(Dataset entries)

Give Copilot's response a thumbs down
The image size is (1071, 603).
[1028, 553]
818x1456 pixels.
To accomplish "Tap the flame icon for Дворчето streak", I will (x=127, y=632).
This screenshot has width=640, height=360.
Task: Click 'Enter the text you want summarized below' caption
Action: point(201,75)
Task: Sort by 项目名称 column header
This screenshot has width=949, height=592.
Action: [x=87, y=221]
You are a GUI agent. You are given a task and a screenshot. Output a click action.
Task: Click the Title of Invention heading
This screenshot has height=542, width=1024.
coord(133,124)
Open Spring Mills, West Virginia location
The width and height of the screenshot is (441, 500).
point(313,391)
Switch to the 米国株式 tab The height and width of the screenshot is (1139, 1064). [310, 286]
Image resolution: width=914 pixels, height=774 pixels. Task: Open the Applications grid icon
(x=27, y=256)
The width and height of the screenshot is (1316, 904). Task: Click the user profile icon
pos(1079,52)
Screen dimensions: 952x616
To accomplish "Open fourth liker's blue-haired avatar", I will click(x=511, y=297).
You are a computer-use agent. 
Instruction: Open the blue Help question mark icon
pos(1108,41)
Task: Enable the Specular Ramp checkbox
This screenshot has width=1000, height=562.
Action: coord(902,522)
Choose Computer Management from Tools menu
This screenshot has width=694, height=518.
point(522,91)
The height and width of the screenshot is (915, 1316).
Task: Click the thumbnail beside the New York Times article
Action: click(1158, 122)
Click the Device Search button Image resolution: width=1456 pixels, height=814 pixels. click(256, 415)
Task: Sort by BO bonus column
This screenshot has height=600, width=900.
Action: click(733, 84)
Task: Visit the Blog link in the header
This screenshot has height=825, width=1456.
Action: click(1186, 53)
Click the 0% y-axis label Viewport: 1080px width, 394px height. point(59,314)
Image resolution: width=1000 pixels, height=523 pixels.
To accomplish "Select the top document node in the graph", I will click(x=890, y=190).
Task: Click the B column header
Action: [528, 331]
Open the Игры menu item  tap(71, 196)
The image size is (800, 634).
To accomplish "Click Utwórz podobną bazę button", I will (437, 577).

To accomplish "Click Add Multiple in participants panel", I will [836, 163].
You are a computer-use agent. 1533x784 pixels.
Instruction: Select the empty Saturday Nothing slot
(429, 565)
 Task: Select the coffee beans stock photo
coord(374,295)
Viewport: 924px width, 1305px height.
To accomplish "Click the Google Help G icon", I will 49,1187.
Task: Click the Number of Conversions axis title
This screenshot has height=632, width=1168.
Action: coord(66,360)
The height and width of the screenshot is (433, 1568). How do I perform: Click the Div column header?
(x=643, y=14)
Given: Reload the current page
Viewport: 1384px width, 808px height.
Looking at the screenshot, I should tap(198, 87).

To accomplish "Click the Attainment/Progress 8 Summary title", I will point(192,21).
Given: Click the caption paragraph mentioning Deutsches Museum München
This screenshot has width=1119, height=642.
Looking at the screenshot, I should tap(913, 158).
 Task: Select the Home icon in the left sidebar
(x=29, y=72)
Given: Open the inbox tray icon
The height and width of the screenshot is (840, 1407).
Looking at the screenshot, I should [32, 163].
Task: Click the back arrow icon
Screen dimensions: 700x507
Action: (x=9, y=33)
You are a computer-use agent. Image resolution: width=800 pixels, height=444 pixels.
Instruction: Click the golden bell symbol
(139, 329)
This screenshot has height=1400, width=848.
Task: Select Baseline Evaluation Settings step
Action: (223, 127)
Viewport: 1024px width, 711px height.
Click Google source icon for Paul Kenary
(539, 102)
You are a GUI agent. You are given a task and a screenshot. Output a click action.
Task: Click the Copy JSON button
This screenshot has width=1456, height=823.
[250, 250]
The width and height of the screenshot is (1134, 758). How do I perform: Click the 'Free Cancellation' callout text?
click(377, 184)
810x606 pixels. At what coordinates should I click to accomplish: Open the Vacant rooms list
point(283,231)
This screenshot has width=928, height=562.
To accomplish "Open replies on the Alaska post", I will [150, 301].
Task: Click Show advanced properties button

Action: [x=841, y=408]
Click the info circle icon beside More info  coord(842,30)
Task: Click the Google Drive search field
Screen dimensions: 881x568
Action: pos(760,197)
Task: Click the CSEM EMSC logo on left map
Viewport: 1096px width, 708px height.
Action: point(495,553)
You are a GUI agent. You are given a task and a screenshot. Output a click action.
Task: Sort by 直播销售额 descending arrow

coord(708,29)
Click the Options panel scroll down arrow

- TRY IT:
Copy out the entries. Leave every line exactly as it is.

- REPLY TO THE TASK:
Give Copilot's response a thumbs down
The image size is (1071, 603).
[1028, 553]
818x1456 pixels.
To accomplish "Tap the flame icon for Дворчето streak", I will (x=127, y=632).
This screenshot has width=640, height=360.
Task: Click 'Enter the text you want summarized below' caption
Action: point(201,75)
Task: Sort by 项目名称 column header
This screenshot has width=949, height=592.
Action: [x=87, y=221]
You are a GUI agent. You are given a task and a screenshot. Output a click action.
Task: Click the Title of Invention heading
This screenshot has height=542, width=1024.
coord(133,124)
Open Spring Mills, West Virginia location
The width and height of the screenshot is (441, 500).
point(313,391)
Switch to the 米国株式 tab The height and width of the screenshot is (1139, 1064). [310, 286]
Image resolution: width=914 pixels, height=774 pixels. Task: Open the Applications grid icon
(x=27, y=256)
The width and height of the screenshot is (1316, 904). Task: Click the user profile icon
pos(1079,52)
Screen dimensions: 952x616
To accomplish "Open fourth liker's blue-haired avatar", I will click(x=511, y=297).
You are a computer-use agent. 
Instruction: Open the blue Help question mark icon
pos(1108,41)
Task: Enable the Specular Ramp checkbox
This screenshot has width=1000, height=562.
Action: coord(902,522)
Choose Computer Management from Tools menu
This screenshot has width=694, height=518.
point(522,91)
The height and width of the screenshot is (915, 1316).
Task: Click the thumbnail beside the New York Times article
Action: click(1158, 122)
Click the Device Search button Image resolution: width=1456 pixels, height=814 pixels. click(256, 415)
Task: Sort by BO bonus column
This screenshot has height=600, width=900.
Action: click(733, 84)
Task: Visit the Blog link in the header
This screenshot has height=825, width=1456.
Action: click(1186, 53)
Click the 0% y-axis label Viewport: 1080px width, 394px height. point(59,314)
Image resolution: width=1000 pixels, height=523 pixels.
To accomplish "Select the top document node in the graph", I will click(x=890, y=190).
Task: Click the B column header
Action: [528, 331]
Open the Игры menu item  tap(71, 196)
The image size is (800, 634).
To accomplish "Click Utwórz podobną bazę button", I will (437, 577).

To accomplish "Click Add Multiple in participants panel", I will [836, 163].
You are a computer-use agent. 1533x784 pixels.
Instruction: Select the empty Saturday Nothing slot
(429, 565)
 Task: Select the coffee beans stock photo
coord(374,295)
Viewport: 924px width, 1305px height.
To accomplish "Click the Google Help G icon", I will 49,1187.
Task: Click the Number of Conversions axis title
This screenshot has height=632, width=1168.
Action: coord(66,360)
The height and width of the screenshot is (433, 1568). How do I perform: Click the Div column header?
(x=643, y=14)
Given: Reload the current page
Viewport: 1384px width, 808px height.
Looking at the screenshot, I should tap(198, 87).

To accomplish "Click the Attainment/Progress 8 Summary title", I will point(192,21).
Given: Click the caption paragraph mentioning Deutsches Museum München
This screenshot has width=1119, height=642.
Looking at the screenshot, I should tap(913, 158).
 Task: Select the Home icon in the left sidebar
(x=29, y=72)
Given: Open the inbox tray icon
The height and width of the screenshot is (840, 1407).
Looking at the screenshot, I should [32, 163].
Task: Click the back arrow icon
Screen dimensions: 700x507
Action: (x=9, y=33)
You are a computer-use agent. Image resolution: width=800 pixels, height=444 pixels.
Instruction: Click the golden bell symbol
(139, 329)
This screenshot has height=1400, width=848.
Task: Select Baseline Evaluation Settings step
Action: (223, 127)
Viewport: 1024px width, 711px height.
Click Google source icon for Paul Kenary
(539, 102)
You are a GUI agent. You are given a task and a screenshot. Output a click action.
Task: Click the Copy JSON button
This screenshot has width=1456, height=823.
[250, 250]
The width and height of the screenshot is (1134, 758). How do I perform: Click the 'Free Cancellation' callout text?
click(377, 184)
810x606 pixels. At what coordinates should I click to accomplish: Open the Vacant rooms list
point(283,231)
This screenshot has width=928, height=562.
To accomplish "Open replies on the Alaska post", I will [150, 301].
Task: Click Show advanced properties button

Action: [x=841, y=408]
Click the info circle icon beside More info  coord(842,30)
Task: Click the Google Drive search field
Screen dimensions: 881x568
Action: pos(760,197)
Task: Click the CSEM EMSC logo on left map
Viewport: 1096px width, 708px height.
Action: point(495,553)
You are a GUI agent. You are given a task and a screenshot. Output a click action.
Task: Sort by 直播销售额 descending arrow

coord(708,29)
Click the Options panel scroll down arrow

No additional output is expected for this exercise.